Making an attempt on New Vocal Types

Billie Eilish has made a reputation for herself on a selected sound: murky beats, earworm melodies, and ominous, whispered vocals. She switches up the latter a bit extra on Hit Me Onerous and Comfortable, shifting from clear, sugar-sweet vocals on the breezy pop confection “Birds of a Feather” to a pitch-shifted scream through the ecstatic, pinwheeling outro on “L’Amour de Ma Vie.” It’s enjoyable to see Eilish flex her completely different vocal modes, lending depth to songs like “Bittersuite,” the place she matches waves of swelling synths with jazzy vocal backing tracks.

A Looser, Extra Mature Billie Takes Form

One in every of Hit Me Onerous and Comfortable’s most memorable songs is the punchy synth-rock jaunt “Lunch,” the place Eilish is up entrance about discovering one other girl so scorching she might “eat that woman for lunch.” It’s a modern, sly intercourse tune that seems like probably the most enjoyable Eilish has had on document but, fusing her earlier, playful sound with a extra mature contact.
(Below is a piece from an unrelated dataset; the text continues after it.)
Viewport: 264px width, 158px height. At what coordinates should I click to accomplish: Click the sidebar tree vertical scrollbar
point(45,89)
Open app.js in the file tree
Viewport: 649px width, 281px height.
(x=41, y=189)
She carries that mix of maturity and winking irreverence additional on the narrative-driven “The Diner,” assuming the attitude of a stalker over a deranged funhouse beat. “Don’t be afraid of me/I’m what you want,” she sings in a quietly pleading tone, “I noticed you on the screens/I do know we’re meant to be.” Understanding Eilish herself has been the topic of a terrifying stalker’s fascination in actual life provides a macabre undertone to the tune’s already unnerving story.